Problems:
a – In the auto-scaling page, what must polling tentacles poll?
b – Retype the auto-scaling page from "At this time, we" up to and including "frustration and errors.".
c – Extend the auto-scaling page, picking up after its final sentence.

Page excerpt:
Auto Scaling High Availability Nodes

Cloud providers, such as AWS and Azure, provide the ability to scale out and scale in virtual machines automatically. It’s possible to leverage that technology to automatically add and remove nodes from your Octopus High Availability cluster, but there are a few pitfalls to note.

At this time, we don’t recommend auto-scaling if you are using polling tentacles. Polling tentacles must poll all the nodes of your High Availability cluster. That requires additional configuration. Attempting to perform that additional configuration using auto-scaling can result in frustration and errors.

Dataset entries:
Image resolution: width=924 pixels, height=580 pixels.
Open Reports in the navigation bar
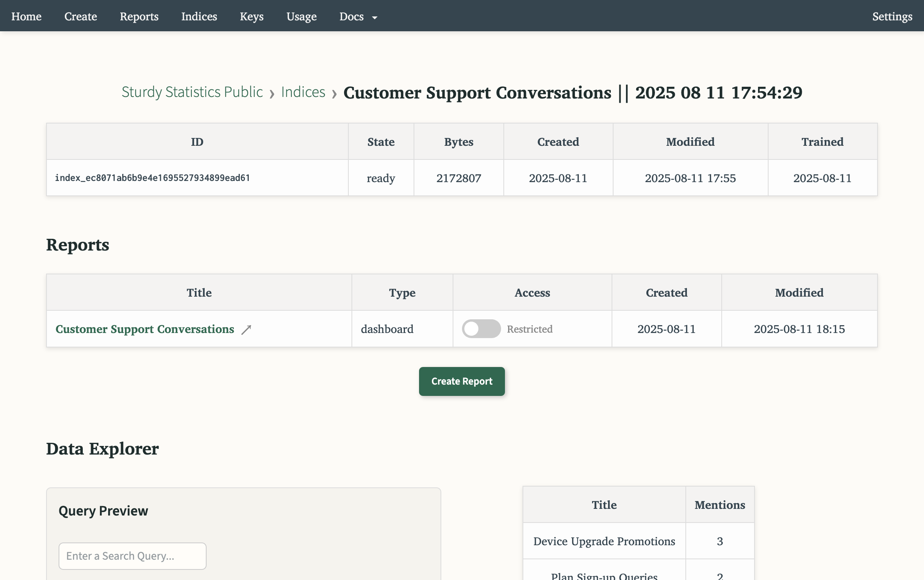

...

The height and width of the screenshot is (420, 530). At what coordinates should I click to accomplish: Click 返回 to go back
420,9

Results for each task:
a – All the nodes of the High Availability cluster.

b –
At this time, we don’t recommend auto-scaling if you are using polling tentacles. Polling tentacles must poll all the nodes of your High Availability cluster. That requires additional configuration. Attempting to perform that additional configuration using auto-scaling can result in frustration and errors.

c –
Adding new nodes with Scale-out events

A scale-out event is when auto-scaling technology decides it is time to create a new virtual machine via a schedule or a metric-based trigger. Octopus High Availablity is designed for new nodes to come online at random intervals. When you create a new node, an entry is added to the OctopusServerNodes table with a default task cap of 5. That node will start picking up tasks to process within 60 seconds. A scale-out event is treated no differently than a person manually creating a VM and configuring as a new node via the UI.

The sections below will walk you through how to automate adding new nodes via a script.

Downloading Octopus Deploy

All nodes in the Octopus High Availability cluster must be running the same version of Octopus Deploy. The server version is returned from the API by going to [ServerURL]/api, for example, https://samples.octopus.app/api.

the version number from the api

Unlike most API calls, the /api endpoint does not require an API key.

Once you have the version, you can then download that from the Octopus Deploy website (or use Chocolatey). The URL to use is https://download.octopusdeploy.com/octopus/Octopus.[Version]-x64.msi, for example: https://download.octopusdeploy.com/octopus/Octopus.2021.2.7650-x64.msi.

Below is a sample script to download and install Octopus Deploy.

PowerShell (MSI)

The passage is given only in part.